Зрачок Катаева меток, зол, жест молодцеват, лих. Взгляните, как свистящ его кавалерийский почерк: «Перед мельницей стояли старые, головастые ветлы, похожие на богатырские палицы, из которых во все стороны торчали голые прутья, и все это напоминало мучения святого Себастьяна, утыканного стрелами».
Или:
«…в то время как в церкви позванивали тонкие воскресные колокола и в пролете каменной готической двери, всегда напоминавшей костры восковых свечей».
«Еще четыреста, — сказал он вам однажды, прощаясь, — еще четыреста…»
Час Чаклайса
Поэзия не терпит платоники, умозрительного понимания. Лучший вид понимания иноязычного поэта — самому перевести его, почувствовать стих на ощупь.
Что означает перевод?
Это значит перевести свое ощущение, стрелки своих часов на час поэта, как во время долгих ночных перелетов в бессонных аэропортах пассажиры переводят часы на нью-йоркское, токийское, парижское и иное время.
Милый читатель, переведите себя на стрелки Чаклайса.
«Сколько на ваших? Ах, пять минут третьего… Вероятно, вы правы.

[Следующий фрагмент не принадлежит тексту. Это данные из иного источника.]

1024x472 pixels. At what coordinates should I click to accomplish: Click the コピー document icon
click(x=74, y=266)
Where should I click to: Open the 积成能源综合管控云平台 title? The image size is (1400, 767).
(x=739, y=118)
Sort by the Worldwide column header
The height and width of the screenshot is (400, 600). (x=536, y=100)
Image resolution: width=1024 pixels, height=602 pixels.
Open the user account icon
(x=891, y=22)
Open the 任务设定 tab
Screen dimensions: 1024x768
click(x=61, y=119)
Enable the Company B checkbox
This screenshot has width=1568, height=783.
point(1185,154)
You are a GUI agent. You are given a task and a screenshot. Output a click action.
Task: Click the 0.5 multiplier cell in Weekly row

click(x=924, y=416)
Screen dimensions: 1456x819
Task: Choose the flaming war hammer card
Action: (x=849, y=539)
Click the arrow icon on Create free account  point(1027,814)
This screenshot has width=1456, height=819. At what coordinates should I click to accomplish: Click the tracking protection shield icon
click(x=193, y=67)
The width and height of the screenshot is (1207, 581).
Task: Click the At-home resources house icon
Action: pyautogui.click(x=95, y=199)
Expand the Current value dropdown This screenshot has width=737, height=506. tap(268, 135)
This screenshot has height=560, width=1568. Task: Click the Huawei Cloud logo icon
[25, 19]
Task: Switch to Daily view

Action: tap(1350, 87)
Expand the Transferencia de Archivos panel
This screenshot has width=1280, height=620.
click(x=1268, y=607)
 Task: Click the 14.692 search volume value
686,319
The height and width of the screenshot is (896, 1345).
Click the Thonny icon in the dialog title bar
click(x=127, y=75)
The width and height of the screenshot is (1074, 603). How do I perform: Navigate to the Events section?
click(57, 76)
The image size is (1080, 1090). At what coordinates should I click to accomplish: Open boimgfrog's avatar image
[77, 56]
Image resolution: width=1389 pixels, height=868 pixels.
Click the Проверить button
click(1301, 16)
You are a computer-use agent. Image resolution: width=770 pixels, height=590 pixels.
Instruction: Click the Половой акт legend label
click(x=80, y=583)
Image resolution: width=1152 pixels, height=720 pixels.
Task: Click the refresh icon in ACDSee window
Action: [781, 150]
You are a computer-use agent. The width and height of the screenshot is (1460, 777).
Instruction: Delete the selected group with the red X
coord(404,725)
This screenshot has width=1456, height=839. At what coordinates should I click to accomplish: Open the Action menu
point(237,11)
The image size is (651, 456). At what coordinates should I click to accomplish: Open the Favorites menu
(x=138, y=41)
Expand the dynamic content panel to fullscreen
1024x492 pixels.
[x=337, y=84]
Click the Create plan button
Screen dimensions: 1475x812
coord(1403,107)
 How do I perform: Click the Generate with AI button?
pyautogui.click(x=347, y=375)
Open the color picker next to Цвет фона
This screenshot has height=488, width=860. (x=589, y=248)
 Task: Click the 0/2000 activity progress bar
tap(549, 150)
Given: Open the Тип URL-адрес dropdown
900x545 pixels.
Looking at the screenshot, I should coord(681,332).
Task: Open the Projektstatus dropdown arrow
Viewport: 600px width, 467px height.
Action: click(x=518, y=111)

День какой? Ах, двадцать второе декабря? Может быть…»
А на часах Чаклайса — Час Ежа, Секунда Кузнечика, День Травы.
Поэт живет в иных измерениях, в светлых движениях тени, в кувшинках. Летом живет он там, где тенистая Лиелупе впадает в море, среди осоки, песка, бесконечного прибоя и резиновых лодок, эпики и интима.